Beware of accidental replacement of data sets with PROC SORT in SAS

PROC SORT is a very useful procedure in SAS.  Not only can you sort a data set on one or more variables with it, but you can sort each variable in ascending or descending order, and you can use it to obtain unique observations or duplicated observationsHowever, there is a feature about PROC SORT that can be dangerous and deserves emphasis: If you are not careful, you can accidentally replace an existing, valuable data set.

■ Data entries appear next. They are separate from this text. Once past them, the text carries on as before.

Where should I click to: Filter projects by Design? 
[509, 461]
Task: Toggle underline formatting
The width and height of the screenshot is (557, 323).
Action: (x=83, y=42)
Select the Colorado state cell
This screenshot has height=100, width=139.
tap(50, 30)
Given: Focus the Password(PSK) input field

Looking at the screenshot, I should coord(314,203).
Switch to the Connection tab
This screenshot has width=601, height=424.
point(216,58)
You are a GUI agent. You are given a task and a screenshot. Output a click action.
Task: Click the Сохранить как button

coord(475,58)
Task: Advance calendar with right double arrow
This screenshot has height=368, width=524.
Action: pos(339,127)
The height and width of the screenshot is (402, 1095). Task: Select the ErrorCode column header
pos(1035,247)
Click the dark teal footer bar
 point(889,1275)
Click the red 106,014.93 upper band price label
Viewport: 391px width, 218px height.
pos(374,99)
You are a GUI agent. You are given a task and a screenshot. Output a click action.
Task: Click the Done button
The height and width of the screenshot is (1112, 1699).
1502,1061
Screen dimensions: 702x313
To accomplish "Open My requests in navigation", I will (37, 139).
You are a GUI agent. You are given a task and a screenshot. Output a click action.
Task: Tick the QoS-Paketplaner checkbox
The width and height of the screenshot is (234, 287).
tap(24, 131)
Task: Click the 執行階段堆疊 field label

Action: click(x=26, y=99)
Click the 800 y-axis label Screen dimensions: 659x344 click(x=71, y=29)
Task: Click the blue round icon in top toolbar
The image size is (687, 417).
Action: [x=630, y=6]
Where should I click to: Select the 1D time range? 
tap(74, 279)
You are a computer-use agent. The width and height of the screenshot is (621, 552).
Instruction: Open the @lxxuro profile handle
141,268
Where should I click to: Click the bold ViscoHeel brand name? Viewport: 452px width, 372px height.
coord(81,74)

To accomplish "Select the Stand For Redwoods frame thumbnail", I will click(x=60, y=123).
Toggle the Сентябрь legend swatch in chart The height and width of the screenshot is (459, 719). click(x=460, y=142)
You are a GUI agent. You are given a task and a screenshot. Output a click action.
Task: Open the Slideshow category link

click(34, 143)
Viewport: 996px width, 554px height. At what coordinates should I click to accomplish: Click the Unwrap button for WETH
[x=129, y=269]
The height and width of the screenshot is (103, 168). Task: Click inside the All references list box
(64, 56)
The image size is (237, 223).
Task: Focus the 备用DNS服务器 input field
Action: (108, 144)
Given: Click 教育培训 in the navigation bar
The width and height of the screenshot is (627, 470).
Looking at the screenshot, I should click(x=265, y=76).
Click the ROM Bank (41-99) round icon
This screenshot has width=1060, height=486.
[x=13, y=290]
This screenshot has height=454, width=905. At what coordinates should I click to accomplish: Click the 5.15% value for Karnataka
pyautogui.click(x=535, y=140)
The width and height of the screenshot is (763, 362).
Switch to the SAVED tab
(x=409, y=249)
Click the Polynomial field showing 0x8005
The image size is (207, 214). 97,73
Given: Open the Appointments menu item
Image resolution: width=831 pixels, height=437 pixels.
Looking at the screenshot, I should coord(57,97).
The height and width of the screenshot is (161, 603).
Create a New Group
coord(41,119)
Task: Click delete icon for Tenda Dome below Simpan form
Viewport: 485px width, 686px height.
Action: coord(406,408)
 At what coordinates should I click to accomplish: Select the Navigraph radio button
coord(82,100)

Suppose that you wish to use PROC SORT to get only the duplicated records of a data set.  Here is an example of how to do it.

data heights;
     input Name $ 
           Age 
           Height;
     datalines;
Amy 15 174
Amy 16 177
Bob 14 172
Cam 13 163
Cam 17 181
;
run;

proc sort
     data = heights
          nouniquekey;
     by Name;
run;

proc print
     data = heights;
run;
Obs Name Age Height
1 Amy 15 174
2 Amy 16 177
3 Cam 13 163
4 Cam 17 181

Note that the record for “Bob” is gone from HEIGHTS, because it was a unique observation and, thus, removed in the above PROC SORT statement.

If the original data set is valuable, then this loss can be very damaging, especially if it took a lot of work and time to obtain the original data set.  This shows the danger of accidental replacement of a data set in SAS when using PROC SORT.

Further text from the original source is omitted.